On Thu, Feb 25, 2016 at 4:01 PM, Dariusz Jemielniak
<djemieln...@wikimedia.org> wrote:
> First, my ideas to reform the Board are not incompatible with a
> "senate-like" idea.
>
> Second, I think that I see at least several reasons why a Senate for
> WIkimedia movement may not be the best way to go:
> 1) we already advance bureaucracy. Setting up yet another committee in a
> hope, that it will solve problems rarely works. It is better to improve the
> existing institutions.
> 2) Separating the movement's Senate from the WMF's Board will further
> advance the divide and disengagement.
> 3) We already have bodies, whose responsibility is oversight over the
> movement's resources (the FDC). After four years of lobbying for this idea,
> I'm really happy to see now that the WMF will be treated more like other
> organizations in the movement and will undergo a review. We DO NOT need
> more ideas to separate the WMF from the movement, we need just the
> opposite. In my view, the Board should gradually include oversight of the
> movement, rather than just the WMF.
> 4) The costs of having a 15-20 people Senate that meets in person twice a
> year match the costs of a small chapter. I don't think it makes sense,
> resource-wise.
> 5) Ultimately, Denny's proposal leads to polarizing the field into the WMF
> vs. everyone else. I would very much rather see a situation in which the
> WMF is primus inter pares.

Once again I got instinct to find appropriate literature, which
describes properly contemporary bureaucratic nonsense and doublespeak.
But I will resist this time.

FDC was the product of long-term struggle between chapters on one side
and Board, ED and staff on the other one. That will be always the case
until we get the unified global body, which democratically represents
all of the stakeholders.

Thus, not the senate, but assembly is the right form of our
organization: assembly which would select *paid* Board members.
Besides the load, I want Board members to be accountable to
Wikimedians, not to the for-profit or non-profit entities which give
them money.

Yes, it's scary to be accountable to people you lead. I completely
understand that.

The costs of having 100 people assembly won't be significant at all.
First of all, the most of the people in such large body would be
anyways mostly consisted of those going to Wikimedia Conference and
Wikimania. If you really care about money, scale the initial body to
40-50 and ask all chapters that sending three or more people to those
conferences to contribute expenses for one to such body. If you put
that way, the costs could rise up to ~5%, if they raise at all.
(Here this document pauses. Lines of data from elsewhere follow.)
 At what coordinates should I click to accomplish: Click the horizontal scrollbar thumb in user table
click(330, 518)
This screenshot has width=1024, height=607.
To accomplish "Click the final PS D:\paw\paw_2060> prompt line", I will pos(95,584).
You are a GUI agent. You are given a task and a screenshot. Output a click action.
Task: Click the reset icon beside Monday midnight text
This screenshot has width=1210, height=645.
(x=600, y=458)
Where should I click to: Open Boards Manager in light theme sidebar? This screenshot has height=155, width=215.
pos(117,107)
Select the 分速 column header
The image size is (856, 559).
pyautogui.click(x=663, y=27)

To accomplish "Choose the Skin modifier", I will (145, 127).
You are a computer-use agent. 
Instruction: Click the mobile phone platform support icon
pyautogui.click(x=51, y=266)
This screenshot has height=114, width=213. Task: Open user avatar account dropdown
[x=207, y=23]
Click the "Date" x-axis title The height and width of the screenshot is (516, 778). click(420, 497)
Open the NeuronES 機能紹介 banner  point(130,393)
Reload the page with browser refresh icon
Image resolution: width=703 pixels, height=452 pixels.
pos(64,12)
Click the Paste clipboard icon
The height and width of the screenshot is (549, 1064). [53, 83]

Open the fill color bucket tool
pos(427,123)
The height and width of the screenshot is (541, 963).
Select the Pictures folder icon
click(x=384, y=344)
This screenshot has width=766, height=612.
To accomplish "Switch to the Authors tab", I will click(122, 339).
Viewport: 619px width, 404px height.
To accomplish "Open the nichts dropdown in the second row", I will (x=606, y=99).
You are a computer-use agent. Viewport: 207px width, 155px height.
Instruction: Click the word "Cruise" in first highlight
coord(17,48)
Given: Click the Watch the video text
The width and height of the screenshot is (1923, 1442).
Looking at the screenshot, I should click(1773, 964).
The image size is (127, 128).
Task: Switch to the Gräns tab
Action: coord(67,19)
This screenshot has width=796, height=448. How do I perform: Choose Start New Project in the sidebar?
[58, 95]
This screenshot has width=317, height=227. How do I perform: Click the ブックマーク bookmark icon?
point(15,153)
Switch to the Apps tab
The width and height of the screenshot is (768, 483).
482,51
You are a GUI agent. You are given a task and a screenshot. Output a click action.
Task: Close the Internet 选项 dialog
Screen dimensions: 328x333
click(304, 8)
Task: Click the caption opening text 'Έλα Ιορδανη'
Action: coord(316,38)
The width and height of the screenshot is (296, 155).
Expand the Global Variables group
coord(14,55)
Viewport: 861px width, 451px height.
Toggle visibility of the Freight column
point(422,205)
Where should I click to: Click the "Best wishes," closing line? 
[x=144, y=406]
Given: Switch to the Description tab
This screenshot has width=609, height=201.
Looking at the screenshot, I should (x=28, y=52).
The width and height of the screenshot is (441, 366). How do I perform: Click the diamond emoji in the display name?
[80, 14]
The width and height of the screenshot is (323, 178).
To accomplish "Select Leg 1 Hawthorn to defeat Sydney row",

So, please, reconsider your ideas on the line: from speaking about bad
bureaucracy, while in fact increasing inefficient one -- to thinking
about efficient, democratically accountable bureaucracy, with
everybody content by its construction.

It appears in my vision that "more oversight" will practically mean
creation of "Community Oversight Committee", which would be used as
one more excuse, while their members would be politely intimidated not
to talk anything "too hard" to the others, under the excuses of
loyalty to anybody else than the movement itself.

Said everything above, I have to express that I am pissed off by the
fact that the Board members are constructive as long as they are under
high level of pressure. Whenever you feel a bit more empowered, I hear
just the excuses I've been listening for a decade.

Please, let us know how do you want to talk with us in the way that we
see that the communication is constructive.